## Assignment:
Reproduce the data exactly and drop any pictures it holds.
**** Source material
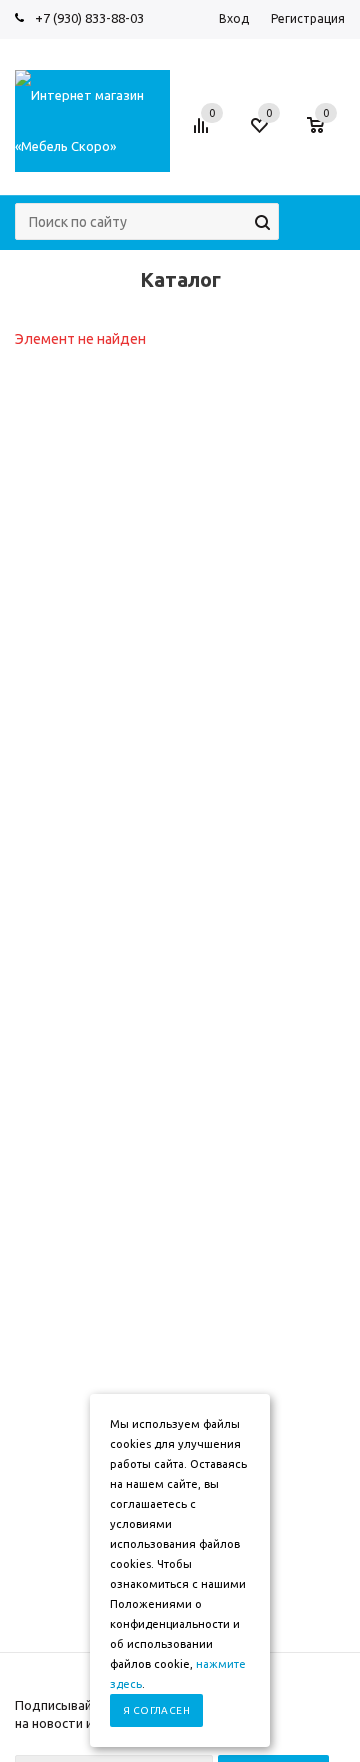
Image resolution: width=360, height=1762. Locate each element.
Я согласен (156, 1710)
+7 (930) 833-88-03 (89, 18)
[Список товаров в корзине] (325, 135)
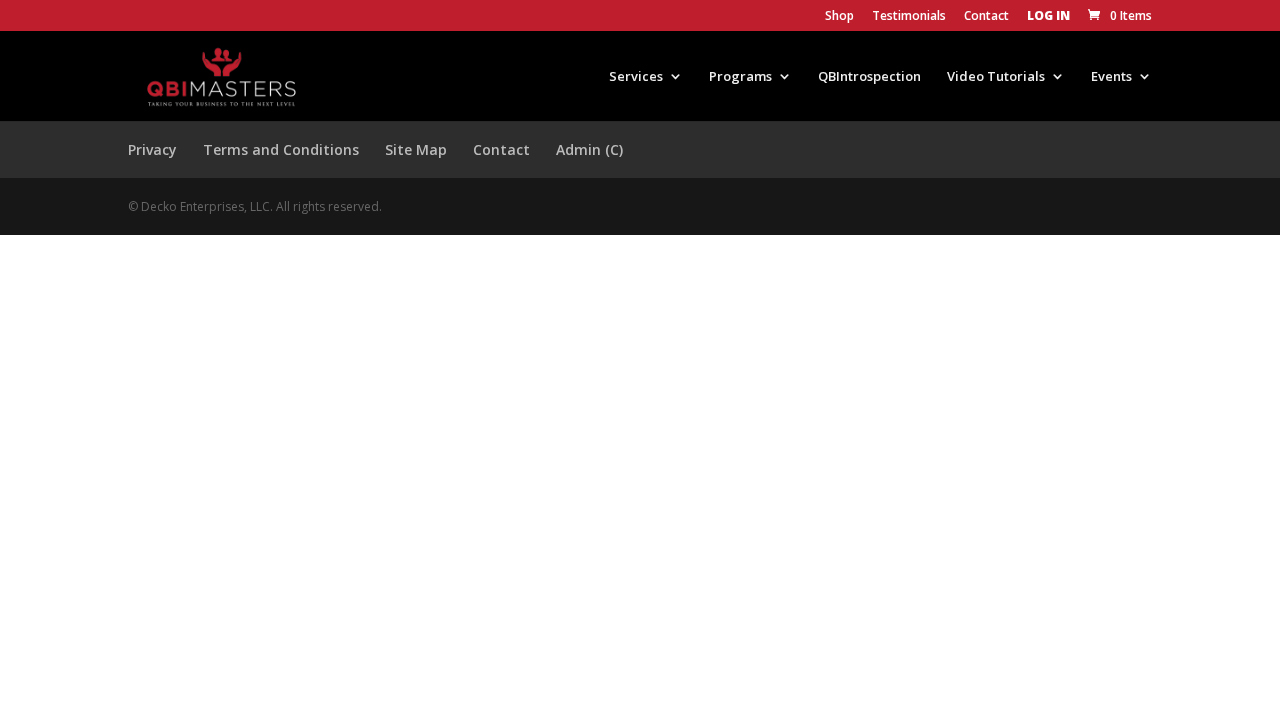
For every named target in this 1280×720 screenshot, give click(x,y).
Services (636, 77)
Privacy (152, 149)
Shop (839, 17)
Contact (986, 17)
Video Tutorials (996, 77)
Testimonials (909, 17)
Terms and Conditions (281, 149)
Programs (740, 77)
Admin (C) (589, 149)
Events (1111, 77)
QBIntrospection (869, 77)
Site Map (416, 149)
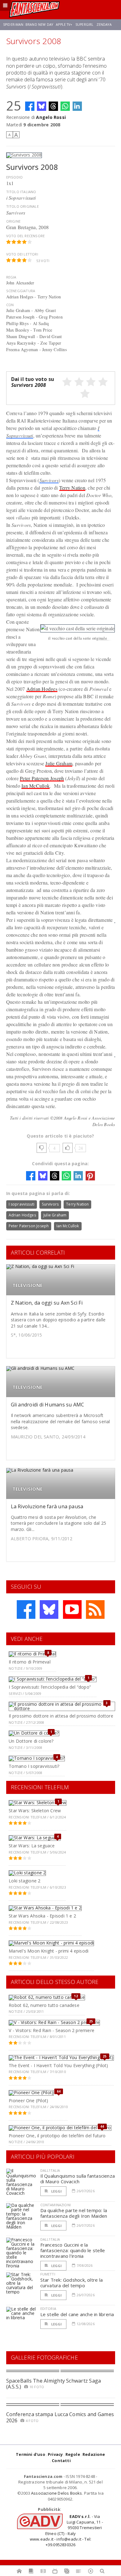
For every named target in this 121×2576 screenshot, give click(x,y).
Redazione (94, 2454)
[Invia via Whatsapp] (65, 106)
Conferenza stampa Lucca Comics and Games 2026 (60, 2417)
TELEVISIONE (27, 1285)
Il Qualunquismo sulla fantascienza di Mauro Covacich (77, 2178)
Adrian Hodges (41, 689)
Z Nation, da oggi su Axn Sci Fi (47, 1302)
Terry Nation (72, 487)
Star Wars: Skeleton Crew (35, 1810)
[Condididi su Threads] (53, 106)
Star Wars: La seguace (32, 1846)
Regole (72, 2454)
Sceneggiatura (20, 290)
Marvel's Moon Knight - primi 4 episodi (48, 1951)
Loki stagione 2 (24, 1881)
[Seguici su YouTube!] (72, 1609)
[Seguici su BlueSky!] (49, 1609)
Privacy (55, 2454)
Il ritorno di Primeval (30, 1662)
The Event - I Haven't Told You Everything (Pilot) (58, 2065)
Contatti (61, 2460)
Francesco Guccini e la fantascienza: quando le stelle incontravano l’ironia (72, 2250)
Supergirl (84, 24)
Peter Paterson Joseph (42, 778)
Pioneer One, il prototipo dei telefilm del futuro (57, 2136)
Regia (11, 277)
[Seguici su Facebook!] (26, 1609)
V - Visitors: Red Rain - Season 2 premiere (51, 2030)
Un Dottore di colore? (31, 1741)
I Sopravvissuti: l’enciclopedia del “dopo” (50, 1687)
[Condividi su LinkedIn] (77, 106)
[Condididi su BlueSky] (41, 106)
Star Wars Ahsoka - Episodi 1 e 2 (42, 1916)
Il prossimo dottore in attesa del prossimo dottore (61, 1716)
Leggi (56, 2191)
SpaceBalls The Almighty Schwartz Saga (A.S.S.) (53, 2383)
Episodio (14, 177)
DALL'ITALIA (50, 2170)
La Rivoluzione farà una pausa (47, 1506)
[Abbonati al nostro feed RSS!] (95, 1609)
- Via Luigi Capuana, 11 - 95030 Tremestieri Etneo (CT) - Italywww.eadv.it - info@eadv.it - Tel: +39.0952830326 (66, 2530)
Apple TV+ (64, 24)
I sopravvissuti (22, 1204)
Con (10, 304)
********
## Response:
Image resolution: width=360, height=1762. Locate each element.
Я согласен (156, 1710)
+7 (930) 833-88-03 (89, 18)
[Список товаров в корзине] (325, 135)
For every named target in this 1280×720 screenshot, give click(x,y).
Services (636, 77)
Privacy (152, 149)
Shop (839, 17)
Contact (986, 17)
Video Tutorials (996, 77)
Testimonials (909, 17)
Terms and Conditions (281, 149)
Programs (740, 77)
Admin (C) (589, 149)
Events (1111, 77)
QBIntrospection (869, 77)
Site Map (416, 149)
For every named target in this 121×2576 screenshot, give click(x,y).
Redazione (94, 2454)
[Invia via Whatsapp] (65, 106)
Conferenza stampa Lucca Comics and Games 2026 (60, 2417)
TELEVISIONE (27, 1285)
Il Qualunquismo sulla fantascienza di Mauro Covacich (77, 2178)
Adrian Hodges (41, 689)
Z Nation, da oggi su Axn Sci Fi (47, 1302)
Terry Nation (72, 487)
Star Wars: Skeleton Crew (35, 1810)
[Condididi su Threads] (53, 106)
Star Wars: La seguace (32, 1846)
Regole (72, 2454)
Sceneggiatura (20, 290)
Marvel's Moon Knight - primi 4 episodi (48, 1951)
Loki stagione 2 (24, 1881)
[Seguici su YouTube!] (72, 1609)
[Seguici su BlueSky!] (49, 1609)
Privacy (55, 2454)
Il ritorno di Primeval (30, 1662)
The Event - I Haven't Told You Everything (Pilot) (58, 2065)
Contatti (61, 2460)
Francesco Guccini e la fantascienza: quando le stelle incontravano l’ironia (72, 2250)
Supergirl (84, 24)
Peter Paterson Joseph (42, 778)
Pioneer One, il prototipo dei telefilm del futuro (57, 2136)
Regia (11, 277)
[Seguici su Facebook!] (26, 1609)
V - Visitors: Red Rain - Season 2 premiere (51, 2030)
Un Dottore di colore? (31, 1741)
I Sopravvissuti: l’enciclopedia del “dopo” (50, 1687)
[Condividi su LinkedIn] (77, 106)
[Condididi su BlueSky] (41, 106)
Star Wars Ahsoka - Episodi 1 e 2 (42, 1916)
Il prossimo dottore in attesa del prossimo dottore (61, 1716)
Leggi (56, 2191)
SpaceBalls The Almighty Schwartz Saga (A.S.S.) (53, 2383)
Episodio (14, 177)
DALL'ITALIA (50, 2170)
La Rivoluzione farà una pausa (47, 1506)
[Abbonati al nostro feed RSS!] (95, 1609)
- Via Luigi Capuana, 11 - 95030 Tremestieri Etneo (CT) - Italywww.eadv.it - info@eadv.it - Tel: +39.0952830326 (66, 2530)
Apple TV+ (64, 24)
I sopravvissuti (22, 1204)
Con (10, 304)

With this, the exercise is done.